___ Data for review ___
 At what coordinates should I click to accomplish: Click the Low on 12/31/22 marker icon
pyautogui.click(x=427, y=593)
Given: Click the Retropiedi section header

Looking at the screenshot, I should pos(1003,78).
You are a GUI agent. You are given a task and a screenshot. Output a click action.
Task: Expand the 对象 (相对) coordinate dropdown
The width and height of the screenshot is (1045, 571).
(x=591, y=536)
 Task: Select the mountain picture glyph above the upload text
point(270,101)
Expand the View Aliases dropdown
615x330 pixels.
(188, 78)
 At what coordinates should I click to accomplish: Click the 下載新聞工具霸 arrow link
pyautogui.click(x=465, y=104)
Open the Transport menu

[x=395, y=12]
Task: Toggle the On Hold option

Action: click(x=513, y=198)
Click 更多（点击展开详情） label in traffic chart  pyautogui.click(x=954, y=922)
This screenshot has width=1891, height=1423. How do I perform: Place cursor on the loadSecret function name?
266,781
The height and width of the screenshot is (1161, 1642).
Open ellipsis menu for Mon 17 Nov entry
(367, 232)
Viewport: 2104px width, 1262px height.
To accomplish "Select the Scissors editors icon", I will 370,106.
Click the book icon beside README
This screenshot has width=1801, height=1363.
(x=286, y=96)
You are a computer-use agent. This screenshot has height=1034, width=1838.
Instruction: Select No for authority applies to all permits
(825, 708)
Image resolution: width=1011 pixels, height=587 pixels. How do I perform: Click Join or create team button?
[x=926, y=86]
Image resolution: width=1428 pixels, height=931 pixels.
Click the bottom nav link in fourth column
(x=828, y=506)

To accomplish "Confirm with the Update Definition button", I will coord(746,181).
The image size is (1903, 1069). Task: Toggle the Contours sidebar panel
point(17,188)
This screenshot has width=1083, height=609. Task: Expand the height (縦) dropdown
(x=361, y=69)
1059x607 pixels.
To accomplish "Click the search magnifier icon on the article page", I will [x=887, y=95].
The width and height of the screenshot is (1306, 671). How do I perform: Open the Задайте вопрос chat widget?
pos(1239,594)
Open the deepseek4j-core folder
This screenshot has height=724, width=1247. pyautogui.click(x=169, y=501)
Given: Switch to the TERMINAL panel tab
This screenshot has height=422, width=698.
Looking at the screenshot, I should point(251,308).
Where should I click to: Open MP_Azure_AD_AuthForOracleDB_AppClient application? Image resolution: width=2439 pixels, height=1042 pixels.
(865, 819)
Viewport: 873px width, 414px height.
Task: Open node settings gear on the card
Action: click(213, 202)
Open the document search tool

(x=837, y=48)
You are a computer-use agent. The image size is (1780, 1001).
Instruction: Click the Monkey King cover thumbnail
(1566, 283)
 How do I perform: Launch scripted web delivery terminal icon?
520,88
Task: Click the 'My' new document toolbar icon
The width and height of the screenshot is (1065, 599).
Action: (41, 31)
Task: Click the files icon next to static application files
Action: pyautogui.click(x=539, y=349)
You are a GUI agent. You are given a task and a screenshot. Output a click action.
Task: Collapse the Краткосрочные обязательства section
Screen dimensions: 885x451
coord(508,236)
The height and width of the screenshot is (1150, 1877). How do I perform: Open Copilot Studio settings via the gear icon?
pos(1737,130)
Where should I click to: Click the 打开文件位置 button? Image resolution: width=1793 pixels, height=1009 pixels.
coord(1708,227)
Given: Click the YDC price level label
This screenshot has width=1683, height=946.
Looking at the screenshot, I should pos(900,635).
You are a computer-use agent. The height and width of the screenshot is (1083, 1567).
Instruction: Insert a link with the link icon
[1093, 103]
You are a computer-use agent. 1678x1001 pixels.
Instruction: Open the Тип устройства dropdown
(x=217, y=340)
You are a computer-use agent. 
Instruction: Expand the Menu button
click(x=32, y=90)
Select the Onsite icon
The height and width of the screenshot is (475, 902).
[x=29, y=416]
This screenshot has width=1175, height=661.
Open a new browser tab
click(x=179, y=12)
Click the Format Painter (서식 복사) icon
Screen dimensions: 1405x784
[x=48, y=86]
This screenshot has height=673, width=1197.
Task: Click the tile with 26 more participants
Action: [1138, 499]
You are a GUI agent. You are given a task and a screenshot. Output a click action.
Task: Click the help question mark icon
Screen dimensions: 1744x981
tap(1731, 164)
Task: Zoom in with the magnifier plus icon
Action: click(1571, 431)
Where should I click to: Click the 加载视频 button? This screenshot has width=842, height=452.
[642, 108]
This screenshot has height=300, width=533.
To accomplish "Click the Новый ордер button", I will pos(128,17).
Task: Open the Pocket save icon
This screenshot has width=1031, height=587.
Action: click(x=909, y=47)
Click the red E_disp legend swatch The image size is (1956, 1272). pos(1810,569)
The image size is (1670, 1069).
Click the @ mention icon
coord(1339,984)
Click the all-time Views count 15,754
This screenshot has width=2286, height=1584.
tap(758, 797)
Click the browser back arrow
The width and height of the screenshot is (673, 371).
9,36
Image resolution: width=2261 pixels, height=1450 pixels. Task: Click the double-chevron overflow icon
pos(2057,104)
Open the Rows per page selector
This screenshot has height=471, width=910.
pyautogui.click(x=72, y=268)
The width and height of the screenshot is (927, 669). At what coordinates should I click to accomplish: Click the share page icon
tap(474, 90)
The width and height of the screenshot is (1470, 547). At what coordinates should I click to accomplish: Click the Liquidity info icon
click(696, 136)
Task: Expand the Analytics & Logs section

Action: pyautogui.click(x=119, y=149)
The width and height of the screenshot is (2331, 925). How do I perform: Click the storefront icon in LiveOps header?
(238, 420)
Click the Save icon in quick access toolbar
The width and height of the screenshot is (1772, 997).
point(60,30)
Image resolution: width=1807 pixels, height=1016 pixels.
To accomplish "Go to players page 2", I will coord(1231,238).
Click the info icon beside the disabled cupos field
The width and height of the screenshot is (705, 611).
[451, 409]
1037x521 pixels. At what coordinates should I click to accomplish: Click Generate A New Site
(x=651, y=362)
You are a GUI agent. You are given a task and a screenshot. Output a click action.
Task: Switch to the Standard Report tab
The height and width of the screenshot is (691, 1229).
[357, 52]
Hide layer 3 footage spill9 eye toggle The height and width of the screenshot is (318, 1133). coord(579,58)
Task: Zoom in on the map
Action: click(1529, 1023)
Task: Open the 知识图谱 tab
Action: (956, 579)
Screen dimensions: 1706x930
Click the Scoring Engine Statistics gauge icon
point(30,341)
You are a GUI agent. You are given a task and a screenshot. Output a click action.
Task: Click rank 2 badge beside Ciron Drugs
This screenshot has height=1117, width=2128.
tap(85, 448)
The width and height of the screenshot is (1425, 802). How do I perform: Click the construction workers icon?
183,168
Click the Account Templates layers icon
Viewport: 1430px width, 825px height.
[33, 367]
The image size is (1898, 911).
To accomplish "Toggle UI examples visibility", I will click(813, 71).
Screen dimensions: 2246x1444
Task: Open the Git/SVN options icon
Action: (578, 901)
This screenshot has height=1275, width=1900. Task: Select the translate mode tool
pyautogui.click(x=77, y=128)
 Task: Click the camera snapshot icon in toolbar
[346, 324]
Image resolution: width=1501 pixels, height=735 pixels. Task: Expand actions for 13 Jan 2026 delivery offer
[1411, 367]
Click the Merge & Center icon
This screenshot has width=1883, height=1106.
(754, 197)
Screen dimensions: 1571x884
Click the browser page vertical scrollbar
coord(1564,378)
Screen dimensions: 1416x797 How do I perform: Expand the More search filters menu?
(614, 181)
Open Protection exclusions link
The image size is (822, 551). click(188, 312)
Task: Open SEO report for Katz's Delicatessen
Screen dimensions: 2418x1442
___
Wherever the string "label" appears in the data above, copy the line it sits in.

** Solution for this exercise **
Click 更多（点击展开详情） label in traffic chart  pyautogui.click(x=954, y=922)
Given: Click the YDC price level label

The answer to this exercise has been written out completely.